Another thing to consider is the type of drone being used and whether it has an “on” and “off” function, or if it records continuously.
It is much better from a data protection compliance point of view that only absolutely necessary footage is recorded, so turning the drone on when it arrives on the roof would limit the footage, for example, and could mean that no personal data is captured at all.
The security of captured data is also a primary consideration. Does the drone connect or interface with other technologies? How is the data secured? Is it on the camera itself or is it transferred to another computer?
The most important thing is to ensure that the data is secure if the drone breaks down and is picked up by an unknown third party.
Finally, are there protective measures in place in the drone itself, such as a limited field of view or recording only at certain altitudes?

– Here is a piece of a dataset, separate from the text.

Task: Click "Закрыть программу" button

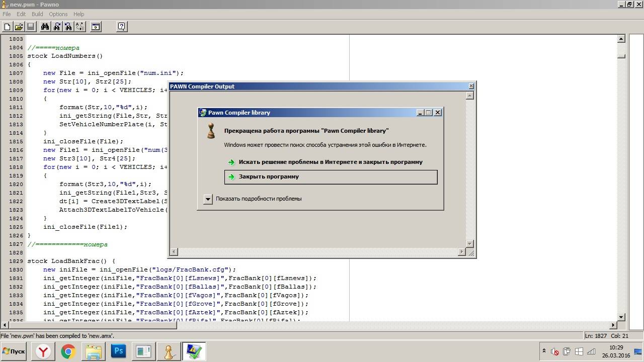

These are all things to consider and note in a DPIA.
If a group of residents wanted to stop their owner from using a drone, they could ultimately seek injunctive relief, arguing that their privacy was being violated. However, if the use of the drone is restricted as described above, a legal tender of this nature is unlikely to succeed.
If a social owner were to capture data they weren’t allowed to, it could be reported to the Information Commissioner’s Office and the provider could be fined. However, if all the above procedures are followed, this would also be extremely unlikely.
Drones are definitely here to stay and they can make building surveying much easier, faster and cheaper. However, it is important for the housing sector to follow a few simple steps to avoid any potential fallout from residents.